Asset allocation refers to how you’ve divvied up your assets, either into cash, bonds or stocks. Usually, the goal is to get a fair balance when it comes to risk and reward. For example, if you have 100 percent cash, the risk of your assets losing value is low, but the likelihood that they will gain much over time is also low. Stocks usually have a higher rate of return, but also a higher risk. Depending on where you are in life, you might prefer more risk, or no risk with no return.
The principal is the actual amount of money you borrowed. For example, if you bought a $200,000 house, put down $40,000 and took out a mortgage of $160,000, the $160,000 is the principal. A principal is also the initial amount you invested in stocks or another investment vehicle.
Amortization is a complicated term that refers to a relatively simple concept. It’s the paying off of a loan in fixed installments over a set period. When you take out a 15-year or 30-year mortgage, your payments are amortized over the 15 or 30 years. Although you typically pay the same amount each month, how the money is used differs across the life of the loan. Usually, when you first start paying back a mortgage, more of your payment goes towards interest each month.
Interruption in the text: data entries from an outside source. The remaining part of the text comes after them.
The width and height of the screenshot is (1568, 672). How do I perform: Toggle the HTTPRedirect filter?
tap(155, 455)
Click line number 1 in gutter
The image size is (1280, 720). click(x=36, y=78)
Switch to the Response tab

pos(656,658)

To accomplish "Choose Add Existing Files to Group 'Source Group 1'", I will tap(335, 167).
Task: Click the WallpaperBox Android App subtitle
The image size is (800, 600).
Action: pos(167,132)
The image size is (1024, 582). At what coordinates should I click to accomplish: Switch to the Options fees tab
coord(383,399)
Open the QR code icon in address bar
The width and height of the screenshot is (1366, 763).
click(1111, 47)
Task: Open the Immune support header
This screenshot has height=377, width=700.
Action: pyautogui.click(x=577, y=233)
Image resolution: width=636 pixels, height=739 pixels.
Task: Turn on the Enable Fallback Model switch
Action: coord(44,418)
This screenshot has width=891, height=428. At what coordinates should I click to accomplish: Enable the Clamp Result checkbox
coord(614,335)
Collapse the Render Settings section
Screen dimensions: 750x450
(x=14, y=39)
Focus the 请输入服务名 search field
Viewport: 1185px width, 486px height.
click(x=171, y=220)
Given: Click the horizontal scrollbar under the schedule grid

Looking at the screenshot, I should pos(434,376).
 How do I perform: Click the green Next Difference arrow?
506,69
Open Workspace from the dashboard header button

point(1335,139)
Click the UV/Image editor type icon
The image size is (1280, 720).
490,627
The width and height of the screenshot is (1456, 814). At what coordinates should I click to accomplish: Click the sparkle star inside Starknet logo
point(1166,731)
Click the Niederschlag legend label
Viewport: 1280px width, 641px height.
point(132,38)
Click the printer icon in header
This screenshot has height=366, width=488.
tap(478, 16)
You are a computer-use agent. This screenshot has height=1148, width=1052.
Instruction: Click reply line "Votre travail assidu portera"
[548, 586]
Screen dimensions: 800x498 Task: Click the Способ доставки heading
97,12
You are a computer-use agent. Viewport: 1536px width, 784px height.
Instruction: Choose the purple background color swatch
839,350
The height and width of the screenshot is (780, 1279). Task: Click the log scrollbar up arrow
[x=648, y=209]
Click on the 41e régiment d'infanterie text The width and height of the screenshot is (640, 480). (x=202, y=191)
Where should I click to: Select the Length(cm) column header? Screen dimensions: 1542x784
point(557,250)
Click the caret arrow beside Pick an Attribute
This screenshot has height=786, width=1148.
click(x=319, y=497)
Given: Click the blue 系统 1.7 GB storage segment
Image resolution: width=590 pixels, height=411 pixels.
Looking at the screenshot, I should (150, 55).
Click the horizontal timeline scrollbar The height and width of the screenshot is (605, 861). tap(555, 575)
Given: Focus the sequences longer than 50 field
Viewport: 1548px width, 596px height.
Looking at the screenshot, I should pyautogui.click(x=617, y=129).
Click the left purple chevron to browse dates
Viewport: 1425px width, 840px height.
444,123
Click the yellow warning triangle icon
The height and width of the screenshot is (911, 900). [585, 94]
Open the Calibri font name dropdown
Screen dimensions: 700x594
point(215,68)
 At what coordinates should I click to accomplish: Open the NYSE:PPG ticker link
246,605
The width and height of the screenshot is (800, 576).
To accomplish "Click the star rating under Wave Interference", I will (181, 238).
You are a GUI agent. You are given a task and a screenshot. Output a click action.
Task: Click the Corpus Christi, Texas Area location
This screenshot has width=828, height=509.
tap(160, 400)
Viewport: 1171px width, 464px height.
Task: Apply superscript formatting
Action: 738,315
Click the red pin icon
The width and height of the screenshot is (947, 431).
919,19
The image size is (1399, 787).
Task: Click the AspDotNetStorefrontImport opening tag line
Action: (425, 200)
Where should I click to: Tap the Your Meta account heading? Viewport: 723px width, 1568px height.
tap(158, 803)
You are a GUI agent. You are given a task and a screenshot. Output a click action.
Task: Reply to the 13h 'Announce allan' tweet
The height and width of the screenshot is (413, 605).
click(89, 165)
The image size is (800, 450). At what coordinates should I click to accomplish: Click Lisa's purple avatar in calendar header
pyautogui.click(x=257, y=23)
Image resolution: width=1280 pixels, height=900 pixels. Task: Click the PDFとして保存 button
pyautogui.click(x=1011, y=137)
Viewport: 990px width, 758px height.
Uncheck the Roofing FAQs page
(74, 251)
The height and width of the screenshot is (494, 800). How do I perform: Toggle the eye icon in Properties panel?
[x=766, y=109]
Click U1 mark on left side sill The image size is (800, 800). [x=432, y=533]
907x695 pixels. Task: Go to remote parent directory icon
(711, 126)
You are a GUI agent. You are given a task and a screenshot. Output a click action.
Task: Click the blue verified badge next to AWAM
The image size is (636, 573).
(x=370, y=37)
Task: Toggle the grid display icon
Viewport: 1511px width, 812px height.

As the principal on the loan decreases, the amount of interest you owe decreases – so you end up paying more towards the loan itself.
Also called an adjustable rate mortgage, an ARM is a home loan with a variable interest rate. It is different from a fixed rate mortgage because the interest rate can increase or decrease with the market. If you have a fixed rate loan, your interest rate will remain the same throughout the life of the loan.
Annual Percentage Rate
The annual percentage rate, or APR, is the yearly cost of a loan, such as a mortgage or credit card debt. It’s not just the interest charged by a lender, it’s the interest plus fees and any penalties. A credit card that charges two percent interest each month has an APR of 24 percent, for example.
Compound interest can help or hurt you depending on circumstances. It’s a good thing when money in a savings or investment account earns compound interest. This allows the interest from your initial deposit to start earning interest. This can help your investments or savings to increase quicker over time. However, compound interest can hurt you when you don’t pay the interest due on a loan because that amount will be added to the principal and the interest itself will start earning interest.
Annual Percentage Yield
Annual percentage yield, or APY, is not the same thing as APR. APY is the rate of return when compound interest is involved. For example, if you have a bank account that earns one percent interest a month, the APR is 12 percent. But, since the one percent compounds, the APY is slightly more than 12 percent as long as you leave the initial deposit and the interest in the account for a full year.